Trump’s lawyers told the court that the search of Mar-a-Lago was illegal because the FBI had taken Trump’s golf shirts and a photo of Celine Dion along with the classified documents it seized in August. Pryor dismissed that argument with this: “The problem is, you know, the search warrant was for classified documents, and boxes, and other items that are intermingled with that. I don’t think it’s necessarily the fault of the government if someone has intermingled classified documents and all kinds of other personal property.”
At another point, Trump’s lawyer was cut off abruptly by Judge Grant when he called the search of Mar-a-Lago a “raid.” “Do you think a raid is the right term for the execution of a warrant?” Grant asked Trusty, who quickly apologized for using what he called “a loaded term.”
Trusty tried to argue that a search of a former president’s residence was a special case. Pryor wasn’t having that, either. “Other than the fact that this involves a former president, everything else about this … is indistinguishable,” Pryor told Trusty, referring to the search warrant. “We’ve got to be concerned about the precedent that we would create that would allow any target of offense of a federal criminal investigation to go into district court and to have a district court entertain this kind of petition…and interfere with the executive branch’s ongoing investigation,” Pryor said.
He then went even further. “If you can’t establish that it [the search] was unlawful,” Pryor said, “then what are we doing here?” Trusty replied that the former president had asked for the appointment of the special master hoping that by going through that complicated process, he could prove that the search was unlawful.

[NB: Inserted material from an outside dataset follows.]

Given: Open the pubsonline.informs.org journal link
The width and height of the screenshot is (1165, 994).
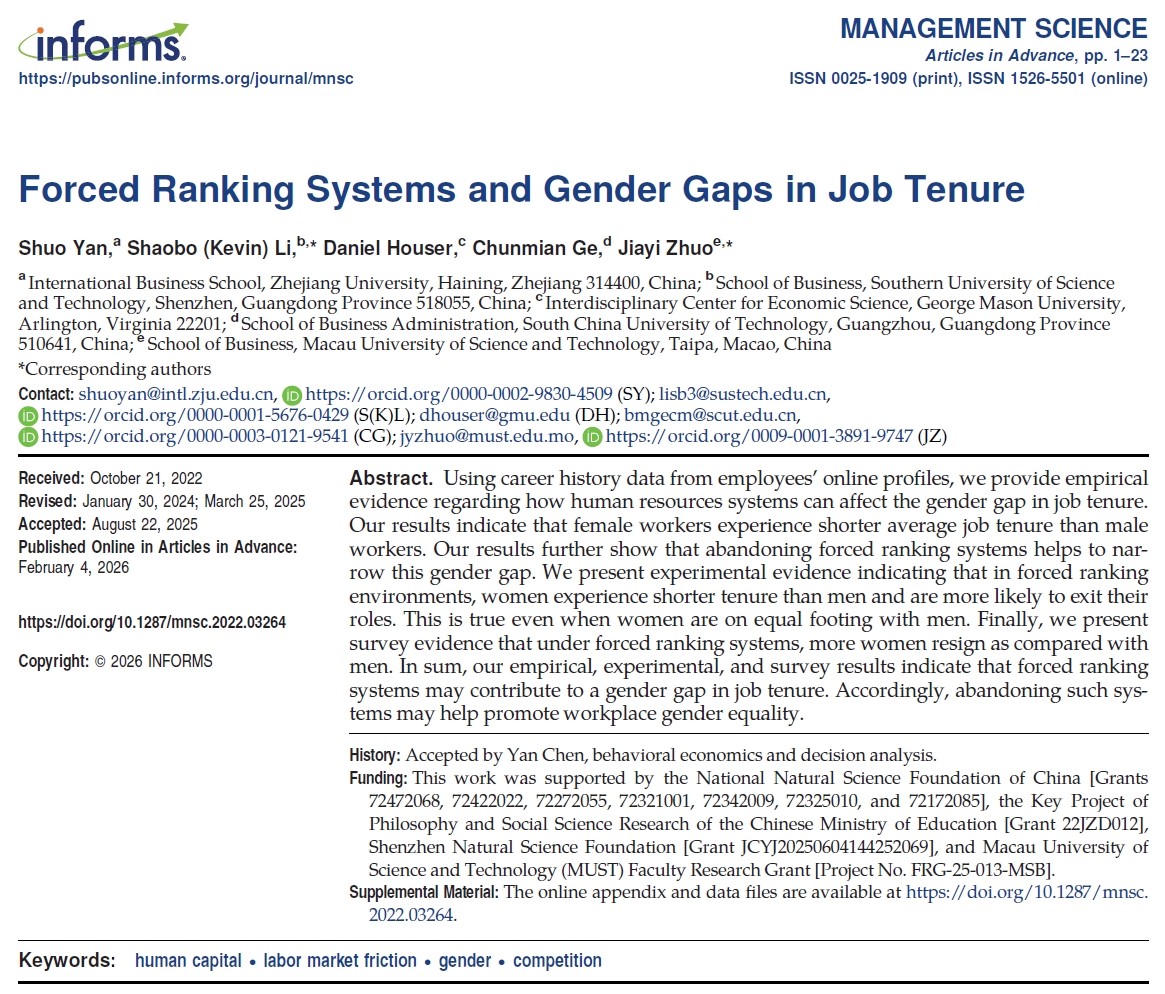Looking at the screenshot, I should pos(186,79).
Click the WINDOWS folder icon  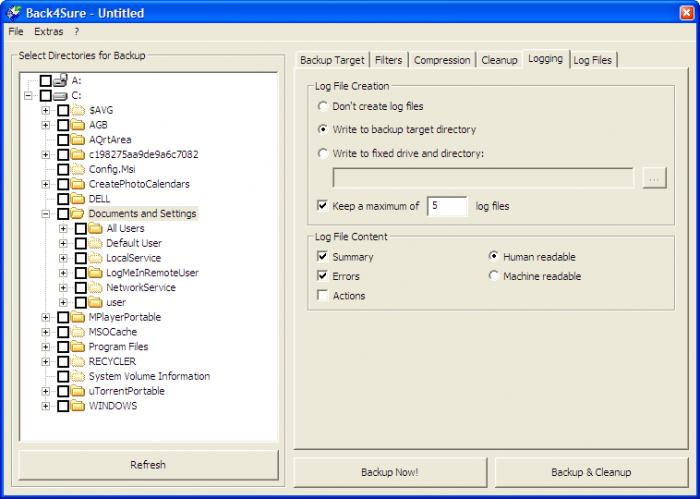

Pryor expressed amazement at the brazenness of the argument: “The end object of the search [through the records by the special master] is to establish it was an unlawful seizure?” Pryor asked Trusty. A CNN reporter who observed the arguments described the incredulity frequently expressed by the judges this way: “Pryor’s facial expressions throughout suggested exasperation with the Trump team’s arguments, as he repeatedly shook his head as Trusty attempted to answer his questions.”

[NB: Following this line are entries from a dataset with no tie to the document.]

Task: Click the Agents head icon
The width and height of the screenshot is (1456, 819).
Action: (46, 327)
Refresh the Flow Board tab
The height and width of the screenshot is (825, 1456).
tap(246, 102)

Folks, it’s never a good sign when the chief judge in the court of appeals hearing your case is shaking his head in disbelief.
Stay tuned. We’ll be watching for the court’s ruling and will report on it here.
Lucian K. Truscott IV, a graduate of West Point, has had a 50-year career as a journalist, novelist, and screenwriter. He has covered Watergate, the Stonewall riots, and wars in Lebanon, Iraq, and Afghanistan. He is also the author of five bestselling novels. You can subscribe to his daily columns at luciantruscott.substack.com and follow him on Twitter @LucianKTruscott and on Facebook at Lucian K. Truscott IV.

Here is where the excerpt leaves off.